Bu anlamda açıklamalar
daha önce el-Bakara Süresi'nde (13. ayetin tefsirinde) geçmiş bulunmaktadır.
Gerek burada, gerekse de Hz. Nuh kıssasında geçen "görmek" ile ilgili
olarak da: Burada görmekten kasıt, göz ile görmektir denildiği gibi, bununla
zannı galip (ağır basan kanaat) demek olan görüşün kastedilmiş olması da
mümkündür.
Yüce Allah'ın:
"Düşünün ki O sizi, Nuh kavminden sonra halifeler kıldı" buyruğundaki
"Halifeler" kelimesi, "halife" kelimesinin müzekker olarak
ve manaya göre yapılmış bir çoğuludur. "Halaif" şeklindeki çoğul ise,
lafza göre yapılmış bir çoğuldur.
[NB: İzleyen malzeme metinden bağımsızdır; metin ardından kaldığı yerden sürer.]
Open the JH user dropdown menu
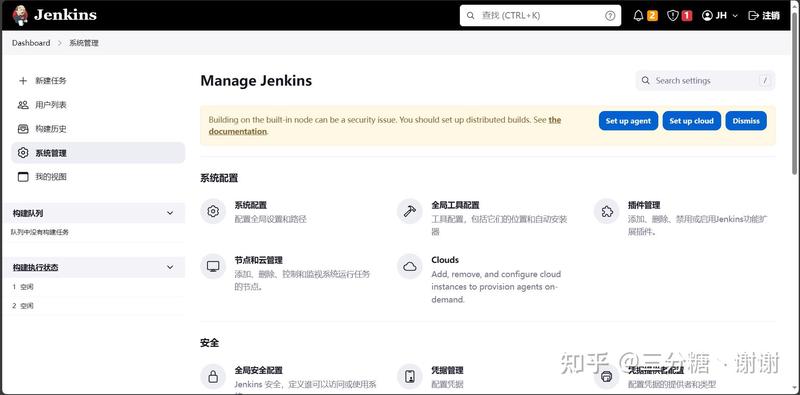This screenshot has height=395, width=800. click(x=720, y=16)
Yüce Allah onlara, kendilerini Nuh kavminden
sonra yeryüzünün sakinleri kıldığı için, lütfunu hatırlatmaktadır.
"Yaratılış itibari
ile size boy pos da verdi" buyruğundaki (boy-pos) anlamına gelen; (...)
kelimesindeki "sin" harfinin "sad" harfi ile okunması da
caizdir. Çünkü ondan sonra "tı" harfi gelmektedir.
O, yaratılıştan sizi,
uzun boylu ve iri cüsseli yapmıştır, demektir. İbn Abbas der ki: Onların en
uzun boyluları yüz arşın, en kısa boyluları ise altmış arşın idi. Bu şekildeki
iri yarı yaratılmış olmaları, atalarının yaratılışına uygun idi. Bunun, Hz.
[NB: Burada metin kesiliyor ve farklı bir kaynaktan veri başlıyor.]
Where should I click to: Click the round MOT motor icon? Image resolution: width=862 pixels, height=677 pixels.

Nuh'un kavmine uygun bir yaratılış olduğu da söylenmiştir. Vehb b. Münebbih der
ki: Onlardan herhangi birisinin başı, oldukça büyük bir kubbe (çadır) gibi idi.
Adamın bir gözüne yırtıcı hayvanlar yavrulardı. Burun delikleri de böyleydi.
Şehr b. Havşab, Ebu
Hureyre'den şöyle dediğini rivayet etmektedir: Ad kavminden bir adam taştan iki
kapı kanadı yapardı. Eğer bu ümmetten beşyüz kişi onu kaldırmak için bir araya
gelecek olsaydı buna güç yetiremezdi. Onlardan herhangi birisi ayağı ile yere
vuracak olsaydı, ayağı yere geçerdi.
"O halde Allah'ın
nimetlerini hatırlayın." Nimetler anlamına gelen; (...) kelimesinin tekili
(...) şeklinde gelir. Tıpkı "Anlar. zamanlar," kelimesinin tekilinin;
(...) şeklinde gelmesi gibi.
" ... ki, kurtuluşa
erdirilesiniz." Burada kurtuluş anlamına gelen "felah"a dair
açıklamalar, daha önceden (el-Bakara, 5. ayetin tefsirinde) geçmiş bulunmaktadır.